You are viewing a plain text version of this content. The canonical link for it is here.
Posted to solr-user@lucene.apache.org by Romi <ro...@gmail.com> on 2011/07/01 12:43:41 UTC
MergerFactor and MaxMergerDocs effecting num of segments created
My indexes are these, i want to see the effect of merge factor and maxmerge
docs. on These indexes how can i do it.
*
_0.fdt 3310 KB
_0.fdx 23 KB
_0.fnm 1 KB
_0.frq 857 KB
_0.nrm 31 KB
_0.prx 1748 KB
_0.tii 5 KB
_0.tis 350 Kb*
I mean what test cases for mergefactor and maxmergedoc i can run to see the
effect on indexed files. current configuration is:
*
<mergeFactor>2</mergeFactor>
<maxMergeDocs>10</maxMergeDocs>*
-----
Thanks & Regards
Romi
--
View this message in context: http://lucene.472066.n3.nabble.com/MergerFactor-and-MaxMergerDocs-effecting-num-of-segments-created-tp3128897p3128897.html
Sent from the Solr - User mailing list archive at Nabble.com.
Re: MergerFactor and MaxMergerDocs effecting num of segments created
Posted by Shawn Heisey <so...@elyograg.org>.

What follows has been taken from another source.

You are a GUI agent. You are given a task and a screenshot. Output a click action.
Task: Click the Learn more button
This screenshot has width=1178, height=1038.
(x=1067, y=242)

On 7/4/2011 12:51 AM, Romi wrote:
> Shawn when i reindex data using full-import i got:
> *_0.fdt 3310
> _0.fdx 23
> _0.frq 857
> _0.nrm 31
> _0.prx 1748
> _0.tis 350
> _1.fdt 3310
> _1.fdx 23
> _1.fnm 1
> _1.frq 857
> _1.nrm 31
> _1.prx 1748
> _1.tii 5
> _1.tis 350
> segments.gen 1
> segments_3 1*
>
> Where all _1 marked as archived(A)
>
> And when i run again full import(for testing ) i got _1 and 2_ files where
> all 2_ marked as archive. What does it mean.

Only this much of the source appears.